_PROBLEM REQUIREMENTS:_
From the first line to the last, output the entries exactly.

_AVAILABLE DATA:_
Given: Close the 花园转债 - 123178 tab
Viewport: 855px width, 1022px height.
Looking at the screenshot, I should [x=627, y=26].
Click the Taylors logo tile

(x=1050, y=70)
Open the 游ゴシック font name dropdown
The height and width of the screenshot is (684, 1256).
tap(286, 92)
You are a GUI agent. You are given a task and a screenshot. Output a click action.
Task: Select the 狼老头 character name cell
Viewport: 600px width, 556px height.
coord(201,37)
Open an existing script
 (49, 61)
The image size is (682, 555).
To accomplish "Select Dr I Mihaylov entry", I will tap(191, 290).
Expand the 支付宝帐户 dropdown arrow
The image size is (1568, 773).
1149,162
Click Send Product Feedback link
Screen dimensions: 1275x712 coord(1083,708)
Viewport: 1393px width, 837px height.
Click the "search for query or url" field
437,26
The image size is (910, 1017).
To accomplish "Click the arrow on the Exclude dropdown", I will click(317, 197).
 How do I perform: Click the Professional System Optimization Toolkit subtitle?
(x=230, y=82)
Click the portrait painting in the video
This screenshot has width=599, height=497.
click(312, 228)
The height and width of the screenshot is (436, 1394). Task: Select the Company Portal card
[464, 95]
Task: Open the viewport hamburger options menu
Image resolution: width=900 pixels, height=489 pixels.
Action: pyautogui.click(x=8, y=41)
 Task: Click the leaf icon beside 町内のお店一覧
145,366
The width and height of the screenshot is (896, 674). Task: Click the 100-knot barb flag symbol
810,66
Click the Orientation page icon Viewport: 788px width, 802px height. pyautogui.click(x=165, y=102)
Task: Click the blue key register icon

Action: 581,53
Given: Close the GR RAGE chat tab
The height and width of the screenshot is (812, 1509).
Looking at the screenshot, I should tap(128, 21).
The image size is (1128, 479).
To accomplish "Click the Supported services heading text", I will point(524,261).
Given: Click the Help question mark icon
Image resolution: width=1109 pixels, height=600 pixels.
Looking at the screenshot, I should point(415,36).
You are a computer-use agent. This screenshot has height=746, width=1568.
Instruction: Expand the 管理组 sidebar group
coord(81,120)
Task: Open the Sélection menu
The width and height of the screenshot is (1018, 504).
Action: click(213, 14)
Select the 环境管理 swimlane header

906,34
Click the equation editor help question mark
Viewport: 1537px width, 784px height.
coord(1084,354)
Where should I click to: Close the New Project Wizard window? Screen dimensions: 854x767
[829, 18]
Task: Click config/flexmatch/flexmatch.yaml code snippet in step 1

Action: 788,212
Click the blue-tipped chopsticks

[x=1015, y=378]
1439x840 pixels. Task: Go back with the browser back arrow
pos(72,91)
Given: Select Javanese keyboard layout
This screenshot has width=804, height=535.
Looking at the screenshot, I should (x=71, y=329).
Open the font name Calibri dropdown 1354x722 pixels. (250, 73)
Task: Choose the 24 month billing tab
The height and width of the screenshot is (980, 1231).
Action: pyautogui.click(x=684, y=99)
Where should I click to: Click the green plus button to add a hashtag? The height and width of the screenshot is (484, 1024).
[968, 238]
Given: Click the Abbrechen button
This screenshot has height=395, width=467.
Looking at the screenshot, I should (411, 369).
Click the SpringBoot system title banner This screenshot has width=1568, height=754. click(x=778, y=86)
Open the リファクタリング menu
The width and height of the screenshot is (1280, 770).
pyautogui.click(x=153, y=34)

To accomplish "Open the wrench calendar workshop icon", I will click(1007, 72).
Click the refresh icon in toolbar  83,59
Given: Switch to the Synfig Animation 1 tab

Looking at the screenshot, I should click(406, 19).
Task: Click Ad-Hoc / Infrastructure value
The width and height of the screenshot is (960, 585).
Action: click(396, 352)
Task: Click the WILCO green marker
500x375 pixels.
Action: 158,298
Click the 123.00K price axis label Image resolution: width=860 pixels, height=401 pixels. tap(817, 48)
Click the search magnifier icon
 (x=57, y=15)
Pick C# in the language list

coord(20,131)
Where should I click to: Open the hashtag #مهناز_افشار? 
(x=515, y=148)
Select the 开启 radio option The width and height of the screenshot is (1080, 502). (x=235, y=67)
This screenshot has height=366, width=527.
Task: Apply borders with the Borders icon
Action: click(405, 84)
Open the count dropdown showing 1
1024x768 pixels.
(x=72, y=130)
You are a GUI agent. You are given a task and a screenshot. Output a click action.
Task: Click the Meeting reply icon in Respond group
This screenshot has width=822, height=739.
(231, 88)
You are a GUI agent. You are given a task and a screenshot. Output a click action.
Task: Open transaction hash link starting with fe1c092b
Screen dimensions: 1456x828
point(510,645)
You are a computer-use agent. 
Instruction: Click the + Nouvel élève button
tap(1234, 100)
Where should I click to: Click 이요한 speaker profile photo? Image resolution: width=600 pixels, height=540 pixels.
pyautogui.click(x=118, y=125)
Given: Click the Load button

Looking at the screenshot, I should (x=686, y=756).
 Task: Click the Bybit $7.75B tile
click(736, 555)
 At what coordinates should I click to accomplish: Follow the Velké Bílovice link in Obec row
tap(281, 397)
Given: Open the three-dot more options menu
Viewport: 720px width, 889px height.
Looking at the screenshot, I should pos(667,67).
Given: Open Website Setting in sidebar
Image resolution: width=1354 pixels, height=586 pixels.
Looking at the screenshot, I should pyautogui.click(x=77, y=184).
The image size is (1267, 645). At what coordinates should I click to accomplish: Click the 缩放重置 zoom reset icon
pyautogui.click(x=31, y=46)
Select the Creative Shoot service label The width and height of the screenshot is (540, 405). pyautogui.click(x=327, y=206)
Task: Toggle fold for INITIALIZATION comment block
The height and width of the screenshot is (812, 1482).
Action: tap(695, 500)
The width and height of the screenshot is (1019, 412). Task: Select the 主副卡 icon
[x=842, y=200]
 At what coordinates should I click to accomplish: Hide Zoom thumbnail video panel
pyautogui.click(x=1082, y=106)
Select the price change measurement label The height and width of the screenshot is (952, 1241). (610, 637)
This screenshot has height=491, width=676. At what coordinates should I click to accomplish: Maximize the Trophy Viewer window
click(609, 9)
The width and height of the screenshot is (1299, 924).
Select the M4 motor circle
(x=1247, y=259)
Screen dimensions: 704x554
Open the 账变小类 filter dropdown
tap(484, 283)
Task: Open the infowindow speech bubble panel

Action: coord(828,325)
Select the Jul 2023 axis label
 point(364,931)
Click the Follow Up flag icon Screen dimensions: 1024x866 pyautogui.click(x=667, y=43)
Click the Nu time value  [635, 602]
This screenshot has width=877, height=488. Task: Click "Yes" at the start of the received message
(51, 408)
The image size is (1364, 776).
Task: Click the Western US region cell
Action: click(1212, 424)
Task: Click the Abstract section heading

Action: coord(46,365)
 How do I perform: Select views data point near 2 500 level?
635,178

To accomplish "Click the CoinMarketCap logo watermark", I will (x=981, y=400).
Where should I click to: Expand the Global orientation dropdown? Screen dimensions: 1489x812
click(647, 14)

_PROBLEM SOLUTION:_
Given: Close the 花园转债 - 123178 tab
Viewport: 855px width, 1022px height.
Looking at the screenshot, I should [x=627, y=26].
Click the Taylors logo tile

(x=1050, y=70)
Open the 游ゴシック font name dropdown
The height and width of the screenshot is (684, 1256).
tap(286, 92)
You are a GUI agent. You are given a task and a screenshot. Output a click action.
Task: Select the 狼老头 character name cell
Viewport: 600px width, 556px height.
coord(201,37)
Open an existing script
 (49, 61)
The image size is (682, 555).
To accomplish "Select Dr I Mihaylov entry", I will tap(191, 290).
Expand the 支付宝帐户 dropdown arrow
The image size is (1568, 773).
1149,162
Click Send Product Feedback link
Screen dimensions: 1275x712 coord(1083,708)
Viewport: 1393px width, 837px height.
Click the "search for query or url" field
437,26
The image size is (910, 1017).
To accomplish "Click the arrow on the Exclude dropdown", I will click(317, 197).
 How do I perform: Click the Professional System Optimization Toolkit subtitle?
(x=230, y=82)
Click the portrait painting in the video
This screenshot has width=599, height=497.
click(312, 228)
The height and width of the screenshot is (436, 1394). Task: Select the Company Portal card
[464, 95]
Task: Open the viewport hamburger options menu
Image resolution: width=900 pixels, height=489 pixels.
Action: pyautogui.click(x=8, y=41)
 Task: Click the leaf icon beside 町内のお店一覧
145,366
The width and height of the screenshot is (896, 674). Task: Click the 100-knot barb flag symbol
810,66
Click the Orientation page icon Viewport: 788px width, 802px height. pyautogui.click(x=165, y=102)
Task: Click the blue key register icon

Action: 581,53
Given: Close the GR RAGE chat tab
The height and width of the screenshot is (812, 1509).
Looking at the screenshot, I should tap(128, 21).
The image size is (1128, 479).
To accomplish "Click the Supported services heading text", I will point(524,261).
Given: Click the Help question mark icon
Image resolution: width=1109 pixels, height=600 pixels.
Looking at the screenshot, I should point(415,36).
You are a computer-use agent. This screenshot has height=746, width=1568.
Instruction: Expand the 管理组 sidebar group
coord(81,120)
Task: Open the Sélection menu
The width and height of the screenshot is (1018, 504).
Action: click(213, 14)
Select the 环境管理 swimlane header

906,34
Click the equation editor help question mark
Viewport: 1537px width, 784px height.
coord(1084,354)
Where should I click to: Close the New Project Wizard window? Screen dimensions: 854x767
[829, 18]
Task: Click config/flexmatch/flexmatch.yaml code snippet in step 1

Action: 788,212
Click the blue-tipped chopsticks

[x=1015, y=378]
1439x840 pixels. Task: Go back with the browser back arrow
pos(72,91)
Given: Select Javanese keyboard layout
This screenshot has width=804, height=535.
Looking at the screenshot, I should (x=71, y=329).
Open the font name Calibri dropdown 1354x722 pixels. (250, 73)
Task: Choose the 24 month billing tab
The height and width of the screenshot is (980, 1231).
Action: pyautogui.click(x=684, y=99)
Where should I click to: Click the green plus button to add a hashtag? The height and width of the screenshot is (484, 1024).
[968, 238]
Given: Click the Abbrechen button
This screenshot has height=395, width=467.
Looking at the screenshot, I should (411, 369).
Click the SpringBoot system title banner This screenshot has width=1568, height=754. click(x=778, y=86)
Open the リファクタリング menu
The width and height of the screenshot is (1280, 770).
pyautogui.click(x=153, y=34)

To accomplish "Open the wrench calendar workshop icon", I will click(1007, 72).
Click the refresh icon in toolbar  83,59
Given: Switch to the Synfig Animation 1 tab

Looking at the screenshot, I should click(406, 19).
Task: Click Ad-Hoc / Infrastructure value
The width and height of the screenshot is (960, 585).
Action: click(396, 352)
Task: Click the WILCO green marker
500x375 pixels.
Action: 158,298
Click the 123.00K price axis label Image resolution: width=860 pixels, height=401 pixels. tap(817, 48)
Click the search magnifier icon
 (x=57, y=15)
Pick C# in the language list

coord(20,131)
Where should I click to: Open the hashtag #مهناز_افشار? 
(x=515, y=148)
Select the 开启 radio option The width and height of the screenshot is (1080, 502). (x=235, y=67)
This screenshot has height=366, width=527.
Task: Apply borders with the Borders icon
Action: click(405, 84)
Open the count dropdown showing 1
1024x768 pixels.
(x=72, y=130)
You are a GUI agent. You are given a task and a screenshot. Output a click action.
Task: Click the Meeting reply icon in Respond group
This screenshot has width=822, height=739.
(231, 88)
You are a GUI agent. You are given a task and a screenshot. Output a click action.
Task: Open transaction hash link starting with fe1c092b
Screen dimensions: 1456x828
point(510,645)
You are a computer-use agent. 
Instruction: Click the + Nouvel élève button
tap(1234, 100)
Where should I click to: Click 이요한 speaker profile photo? Image resolution: width=600 pixels, height=540 pixels.
pyautogui.click(x=118, y=125)
Given: Click the Load button

Looking at the screenshot, I should (x=686, y=756).
 Task: Click the Bybit $7.75B tile
click(736, 555)
 At what coordinates should I click to accomplish: Follow the Velké Bílovice link in Obec row
tap(281, 397)
Given: Open the three-dot more options menu
Viewport: 720px width, 889px height.
Looking at the screenshot, I should pos(667,67).
Given: Open Website Setting in sidebar
Image resolution: width=1354 pixels, height=586 pixels.
Looking at the screenshot, I should pyautogui.click(x=77, y=184).
The image size is (1267, 645). At what coordinates should I click to accomplish: Click the 缩放重置 zoom reset icon
pyautogui.click(x=31, y=46)
Select the Creative Shoot service label The width and height of the screenshot is (540, 405). pyautogui.click(x=327, y=206)
Task: Toggle fold for INITIALIZATION comment block
The height and width of the screenshot is (812, 1482).
Action: tap(695, 500)
The width and height of the screenshot is (1019, 412). Task: Select the 主副卡 icon
[x=842, y=200]
 At what coordinates should I click to accomplish: Hide Zoom thumbnail video panel
pyautogui.click(x=1082, y=106)
Select the price change measurement label The height and width of the screenshot is (952, 1241). (610, 637)
This screenshot has height=491, width=676. At what coordinates should I click to accomplish: Maximize the Trophy Viewer window
click(609, 9)
The width and height of the screenshot is (1299, 924).
Select the M4 motor circle
(x=1247, y=259)
Screen dimensions: 704x554
Open the 账变小类 filter dropdown
tap(484, 283)
Task: Open the infowindow speech bubble panel

Action: coord(828,325)
Select the Jul 2023 axis label
 point(364,931)
Click the Follow Up flag icon Screen dimensions: 1024x866 pyautogui.click(x=667, y=43)
Click the Nu time value  [635, 602]
This screenshot has width=877, height=488. Task: Click "Yes" at the start of the received message
(51, 408)
The image size is (1364, 776).
Task: Click the Western US region cell
Action: click(1212, 424)
Task: Click the Abstract section heading

Action: coord(46,365)
 How do I perform: Select views data point near 2 500 level?
635,178

To accomplish "Click the CoinMarketCap logo watermark", I will (x=981, y=400).
Where should I click to: Expand the Global orientation dropdown? Screen dimensions: 1489x812
click(647, 14)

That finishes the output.